● **Information supplied**:

▶

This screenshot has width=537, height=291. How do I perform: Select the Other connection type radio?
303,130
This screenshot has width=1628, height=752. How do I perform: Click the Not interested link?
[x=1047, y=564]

◀
▶

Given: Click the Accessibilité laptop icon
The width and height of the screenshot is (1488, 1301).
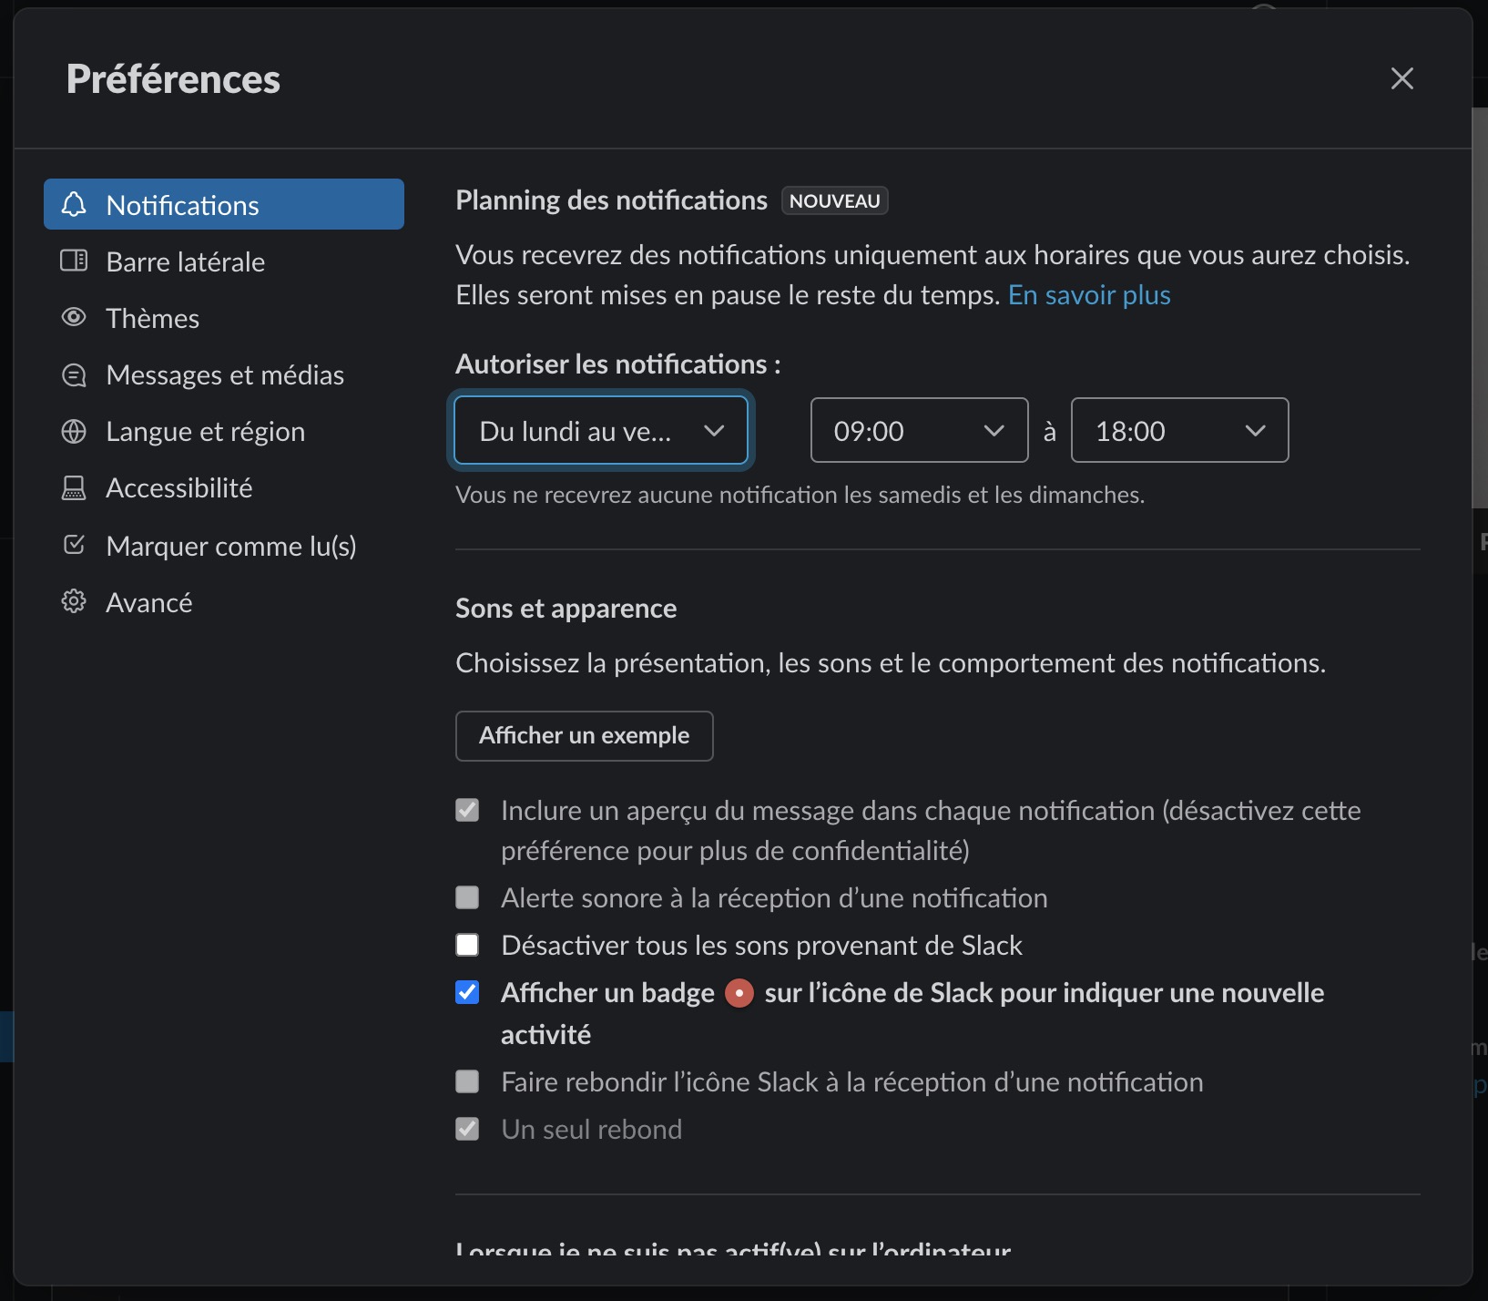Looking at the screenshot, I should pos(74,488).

◀
▶

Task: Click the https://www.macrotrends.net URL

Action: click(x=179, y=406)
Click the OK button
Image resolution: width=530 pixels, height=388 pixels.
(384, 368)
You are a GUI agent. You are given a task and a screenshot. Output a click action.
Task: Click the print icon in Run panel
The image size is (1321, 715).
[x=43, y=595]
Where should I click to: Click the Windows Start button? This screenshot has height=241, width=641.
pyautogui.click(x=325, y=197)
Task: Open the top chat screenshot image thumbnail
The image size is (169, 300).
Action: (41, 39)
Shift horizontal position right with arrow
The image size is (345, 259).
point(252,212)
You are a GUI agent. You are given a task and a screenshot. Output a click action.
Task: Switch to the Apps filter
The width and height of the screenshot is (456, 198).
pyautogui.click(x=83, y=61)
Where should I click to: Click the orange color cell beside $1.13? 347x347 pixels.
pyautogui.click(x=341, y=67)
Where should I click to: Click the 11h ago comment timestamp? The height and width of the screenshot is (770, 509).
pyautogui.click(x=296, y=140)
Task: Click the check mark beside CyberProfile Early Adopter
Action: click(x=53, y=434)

◀

● **Your objective**:
Reproduce only the lines from the one containing "Click the OK button" through the one containing "pyautogui.click(x=325, y=197)", inclusive, with every coordinate in the answers multiplied by 2.35 and rounded to a whole number, halves rounding up. Keep the request text and all other numbers as they are.

● **Worked answer**:
Click the OK button
Image resolution: width=530 pixels, height=388 pixels.
(902, 865)
You are a GUI agent. You are given a task and a screenshot. Output a click action.
Task: Click the print icon in Run panel
The image size is (1321, 715).
[x=101, y=1398]
Where should I click to: Click the Windows Start button? This screenshot has height=241, width=641.
pyautogui.click(x=764, y=463)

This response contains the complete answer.